16. Windows classifies the Tailscale adapter as Public, silently blocking inbound

Symptom: Tailscale joins the tailnet successfully (visible in tailscale status from other nodes, tailscale ping works). But TCP connections from any other tailnet node to any port on the Windows node time out. Firewall rules added by hand for ports 22 / 3389 don't help.
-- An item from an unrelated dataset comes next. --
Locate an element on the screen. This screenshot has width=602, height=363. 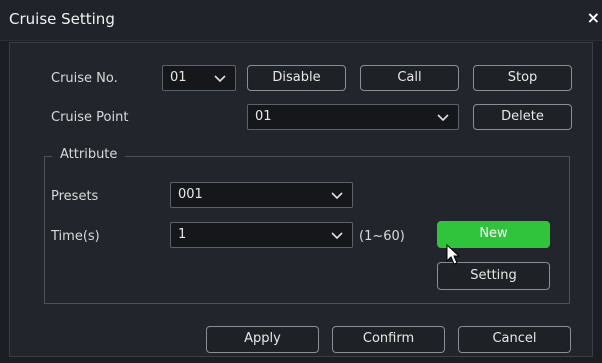
stop-button: Stop is located at coordinates (522, 78).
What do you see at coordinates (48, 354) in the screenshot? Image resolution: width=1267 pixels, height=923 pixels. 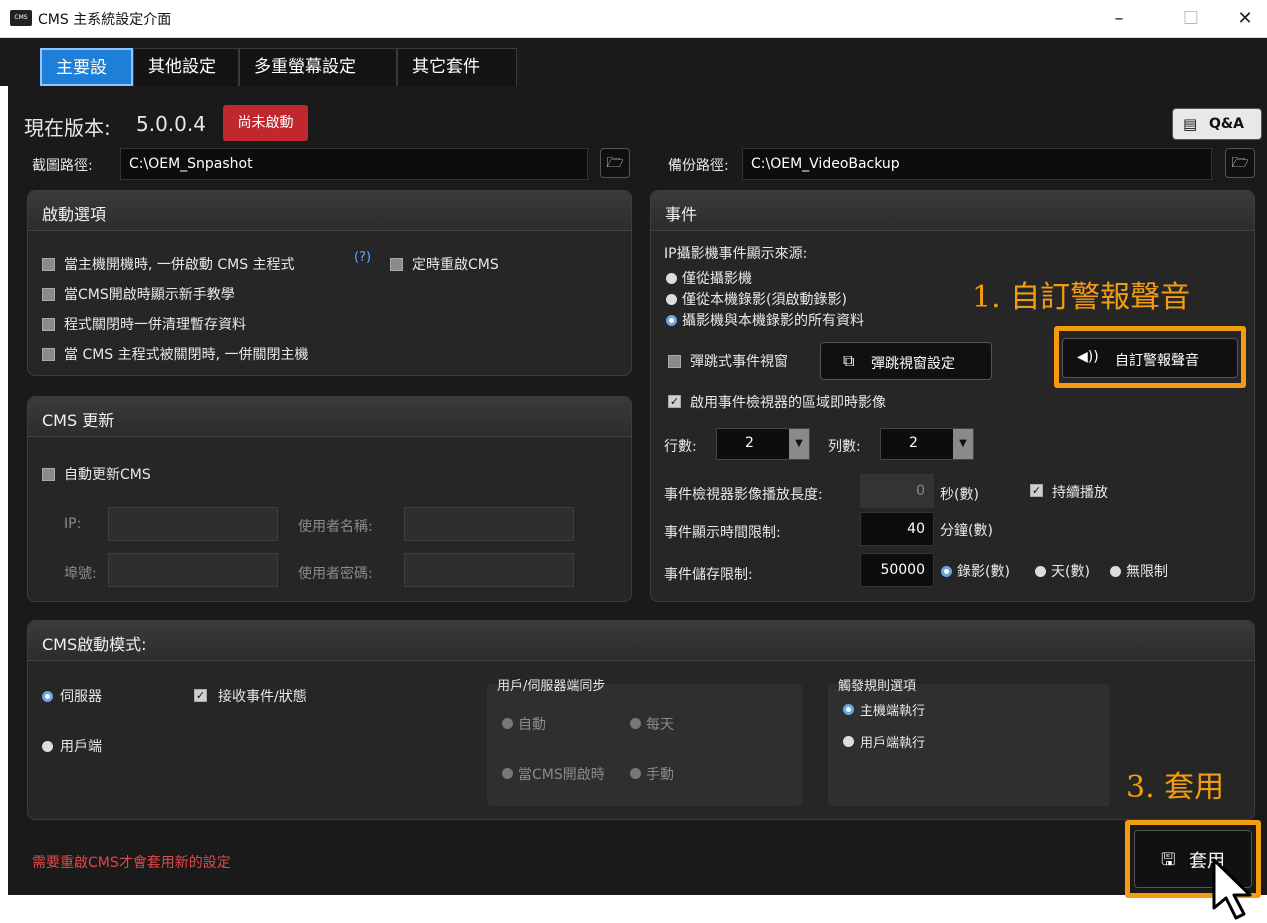 I see `shutdown-checkbox` at bounding box center [48, 354].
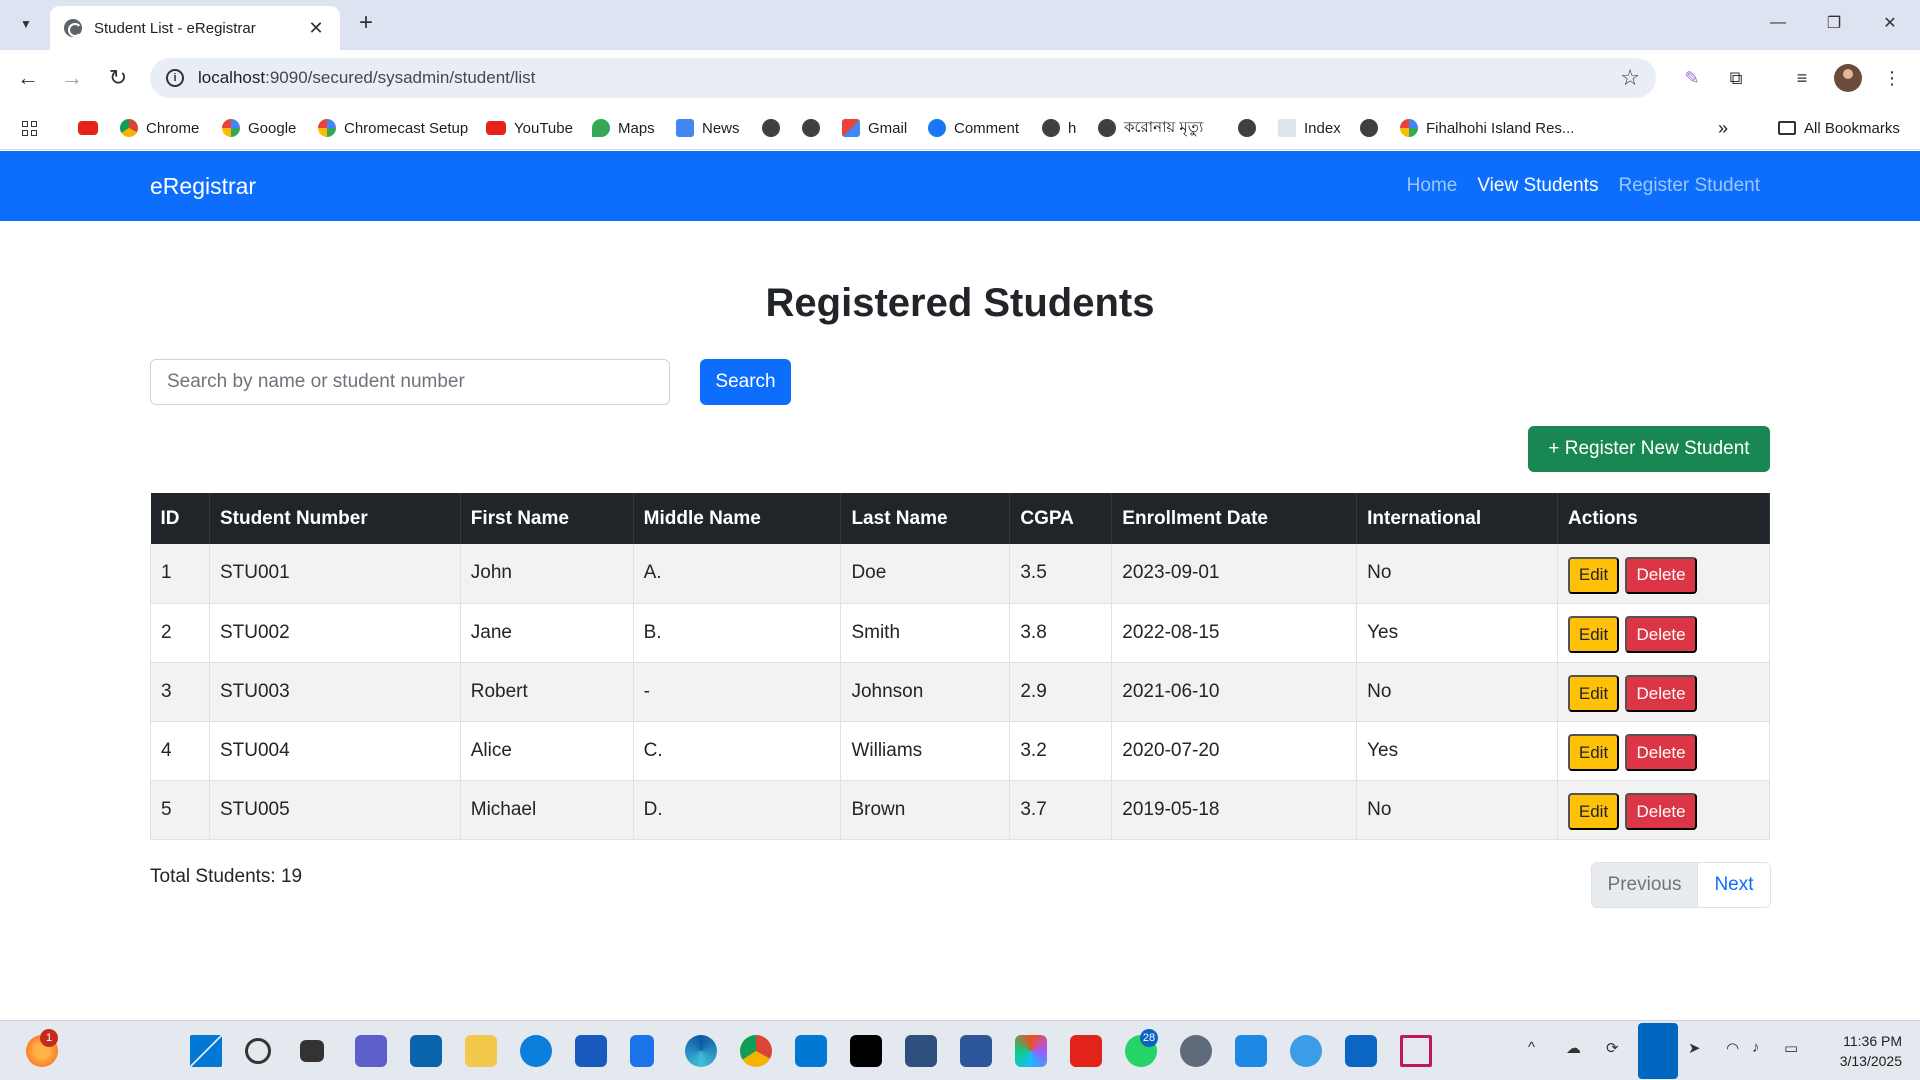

Cause: Tailscale on Windows creates a virtual network adapter. Windows' Network Location Awareness service classifies new adapters by default (without prompting on Server SKUs / domain-joined / certain OOBE paths). The Tailscale adapter often lands in Public, where Windows Defender Firewall blocks inbound by default. Rules created without -Profile Any only apply to Private/Domain.

Mitigation (v4): post-install.ps1 now does after tailscale up:

Get-NetConnectionProfile | Where-Object InterfaceAlias -match 'tailscale' | Set-NetConnectionProfile -NetworkCategory Private

Plus the firewall rules created by post-install use -Profile Any and -RemoteAddress 100.64.0.0/10 (CGNAT range = tailnet only) so they apply regardless of adapter classification.

Diagnostic if it bites you anyway:

Get-NetConnectionProfile | Format-Table InterfaceAlias, NetworkCategory
# Tailscale row should be Private. If Public, force it:
Get-NetConnectionProfile | Where-Object InterfaceAlias -match 'tailscale' | Set-NetConnectionProfile -NetworkCategory Private

Pattern: every pitfall has the same shape

Most of the above follow this pattern:

  1. PowerShell cmdlet or built-in tool errors in a way that's NOT obviously a bug.
  2. The error message mentions state ("already X" or "no Y") that the script thought it controlled.
  3. Catching the exception and parsing the message is brittle (string changes between versions).
  4. Pre-checking state via Get-* cmdlets, then conditionally acting, is more robust than try/catch.

This is the windows-bootstrap-equivalent of "always check return codes" — but for state-driven systems.